Thanks, we added these clarifications and emphasized that BTBs of transcription factors belong to ZBTB class.

– Please clarify whether TTK–type BTB domains are only found in transcription factors.

We added this. All TTK-type BTB domains are transcription factors. The only formal exception is Batman protein which consists only of BTB domain and does not bind to DNA itself, however its interactions with a number of DNA-binding BTB proteins has been described which suggests its function in transcription regulation.

Hexameric organisation of the TTK–type BTB domains:

– The cryo–EM, SEC–MALs and SAXS data convincingly indicate a hexameric organisation of the CG6765 and LOLA TTK–type BTB domains. However, the contacts in the CG6765 cryo–EM structure need discussing in more detail. Although there is mention of contacts between A2 and the B1/B3 sheet, these need describing (and A2 needs labelling in the Figures). Although the authors state "..with the B3 strand formed by residues highly conserved only within the TTK group", this region in CG6765 appears significantly less well–conserved than in other TKK–type BTB domains (Figure 2a), and specific residues highlighted in Figure 3b do not in fact appear to be well–conserved.

We improved description of inter-dimeric molecular interface

– It is relevant that the authors were unable to produce stable BTB dimers by mutation of the B3 residues involved in the inter–subunit β–sheet interface involved in the hexameric assembly (such mutations led to protein aggregation and unfolding). This is surprising given that the mammalian transcription factor BTB domains form stable dimers with an "exposed" B3. This might imply that although B3–B3 interactions are critical for hexamer formation, other interactions unique to the hexamer (e.g. between A2 and B1/3) are also relevant (i.e. exposure of such regions following hexamer disruption might then result in aggregation/unfolding).

We agree, strong impact of mutations onto protein stability much likely is a result of exposing large hydrophobic surface consisting of A2 and B1/B2 with surrounding loops indicating their importance for stabilization of hexamer. We added this to the description of effects of mutations.

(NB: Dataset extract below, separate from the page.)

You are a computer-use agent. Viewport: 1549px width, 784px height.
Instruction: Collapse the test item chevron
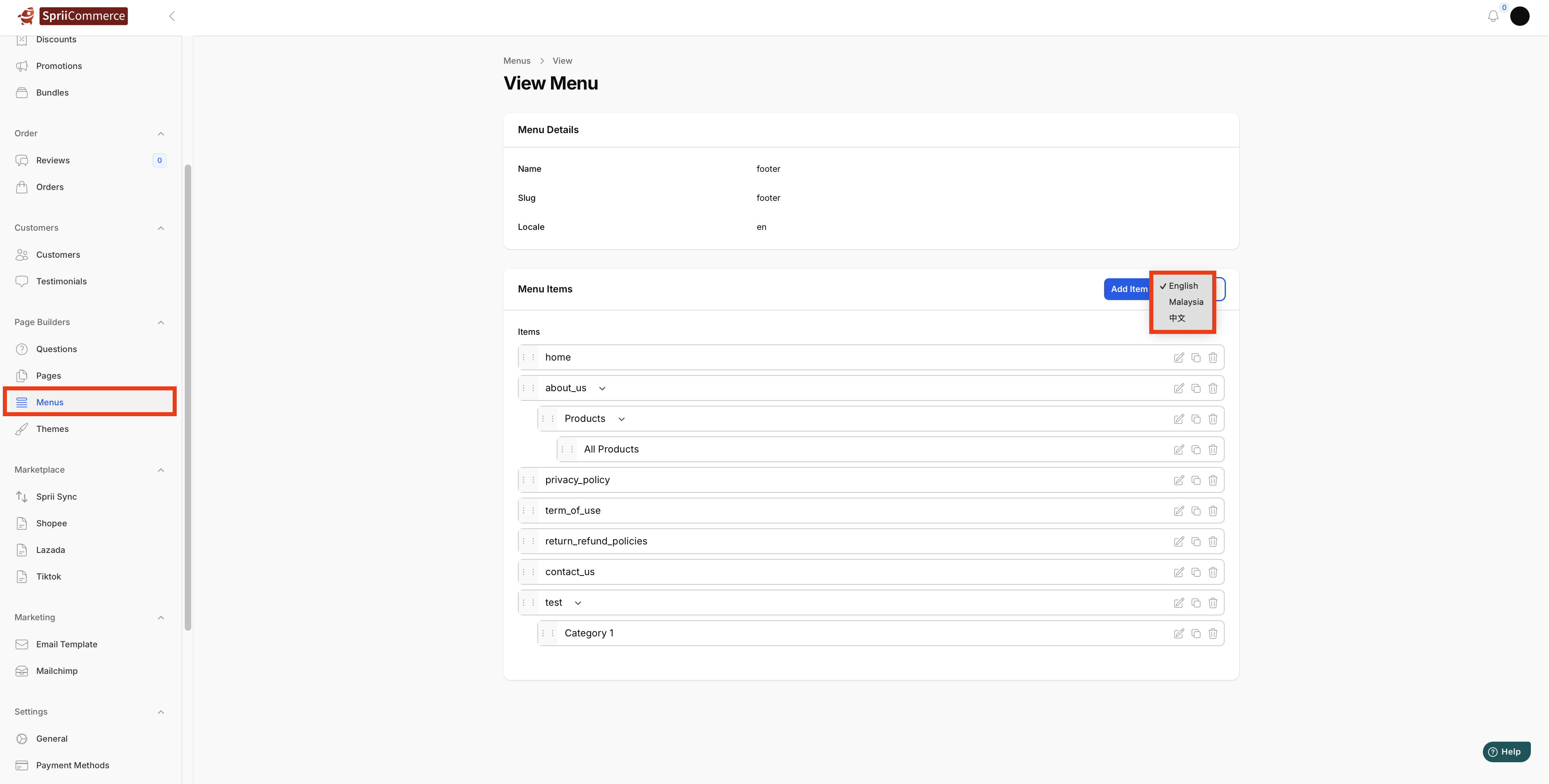tap(578, 603)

Heteromeric interactions between TTK–type BTB domains:

– Although the yeast two hybrid experiments demonstrate heteromeric interactions between various TTK–type BTB domains, there is no evidence that these are specific or that the B3 β–sheet interface is involved. This work would need validation using additional types of interaction assay.

We agree that our data do not explain the basis for heteromeric interactions. Design of mutations in B3 β-sheet proved to be complicated, using of biochemical methods to study the principles of heteromer assembly also does not seem to be feasible since most TTK-type BTBs tend to form aggregates and are difficult to be expressed and purified. But most important issue is that demonstrated ability of heteromer assembly through B3 in few tested pairs cannot be applied for all pairs, some of them may use different mechanism. We used AlphaFold to predict possible mechanisms of heteromer assemblies. AlphaFold suggested that usage of both B3 and conventional dimerization interfaces for heteromeric interactions are possible in various cases, with preference of one over another in different pairs. Thus, most likely the presence of two potential heteromerization interfaces extends the heteromerization capability of these domains. We changed the text accordingly.

– Please check that Figure S12 (yeast two–hybrid experiments carried out using mutant TTK–BTB domains) is referred to in the text.

The figure (Figure 4—figure supplement 7 in the new version) is referenced under section describing effects of mutations in B3.